[Available data — start]
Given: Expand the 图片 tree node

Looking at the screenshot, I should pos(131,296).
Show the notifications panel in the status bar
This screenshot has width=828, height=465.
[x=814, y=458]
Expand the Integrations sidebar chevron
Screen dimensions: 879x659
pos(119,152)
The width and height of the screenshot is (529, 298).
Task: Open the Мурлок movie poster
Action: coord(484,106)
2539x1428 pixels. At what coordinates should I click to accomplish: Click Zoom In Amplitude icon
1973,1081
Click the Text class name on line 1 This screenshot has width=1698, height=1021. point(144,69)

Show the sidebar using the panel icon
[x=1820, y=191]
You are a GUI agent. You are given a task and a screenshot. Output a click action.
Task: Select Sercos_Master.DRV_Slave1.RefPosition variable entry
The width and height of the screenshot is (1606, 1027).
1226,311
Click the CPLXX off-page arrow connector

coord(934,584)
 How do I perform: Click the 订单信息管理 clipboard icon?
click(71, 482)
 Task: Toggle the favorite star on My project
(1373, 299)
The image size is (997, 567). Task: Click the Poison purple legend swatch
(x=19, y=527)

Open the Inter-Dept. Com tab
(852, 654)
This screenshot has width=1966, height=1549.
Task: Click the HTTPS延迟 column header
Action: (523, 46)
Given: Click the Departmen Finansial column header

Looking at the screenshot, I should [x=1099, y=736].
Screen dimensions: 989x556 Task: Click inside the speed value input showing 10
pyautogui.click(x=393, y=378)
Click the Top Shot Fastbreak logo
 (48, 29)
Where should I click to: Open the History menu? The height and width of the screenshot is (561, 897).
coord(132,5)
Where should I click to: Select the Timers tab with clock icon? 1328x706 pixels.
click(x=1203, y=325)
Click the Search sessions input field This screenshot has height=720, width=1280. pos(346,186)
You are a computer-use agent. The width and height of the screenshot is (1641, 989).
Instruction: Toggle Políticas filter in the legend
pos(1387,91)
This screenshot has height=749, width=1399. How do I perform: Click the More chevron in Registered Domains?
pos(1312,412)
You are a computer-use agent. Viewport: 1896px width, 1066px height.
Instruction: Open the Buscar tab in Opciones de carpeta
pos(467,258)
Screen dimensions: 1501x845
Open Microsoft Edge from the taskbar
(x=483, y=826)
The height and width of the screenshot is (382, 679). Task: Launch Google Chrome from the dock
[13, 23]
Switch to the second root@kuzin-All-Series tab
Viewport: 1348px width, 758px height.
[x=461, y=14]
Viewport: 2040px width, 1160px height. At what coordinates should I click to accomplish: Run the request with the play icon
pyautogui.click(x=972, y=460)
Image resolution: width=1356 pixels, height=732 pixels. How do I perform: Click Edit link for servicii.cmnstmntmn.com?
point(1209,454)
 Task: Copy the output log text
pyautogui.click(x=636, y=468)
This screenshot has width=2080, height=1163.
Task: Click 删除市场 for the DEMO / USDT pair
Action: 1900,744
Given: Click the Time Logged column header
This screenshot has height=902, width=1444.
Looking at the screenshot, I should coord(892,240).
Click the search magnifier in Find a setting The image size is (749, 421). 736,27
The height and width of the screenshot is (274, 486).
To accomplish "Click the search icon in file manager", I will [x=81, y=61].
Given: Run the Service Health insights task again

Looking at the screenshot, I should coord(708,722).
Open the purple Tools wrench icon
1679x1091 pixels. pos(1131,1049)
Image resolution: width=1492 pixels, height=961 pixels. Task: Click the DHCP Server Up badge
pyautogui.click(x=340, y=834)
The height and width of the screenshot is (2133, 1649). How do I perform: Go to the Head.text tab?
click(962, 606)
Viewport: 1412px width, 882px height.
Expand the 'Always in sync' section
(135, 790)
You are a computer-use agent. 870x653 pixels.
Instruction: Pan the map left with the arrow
[Available data — finish]
*The task*:
Lines holding the word "computer" are the answer; copy each one from the records above.

*Result for this exercise*:
You are a computer-use agent. The width and height of the screenshot is (1641, 989).
You are a computer-use agent. Viewport: 1896px width, 1066px height.
You are a computer-use agent. 870x653 pixels.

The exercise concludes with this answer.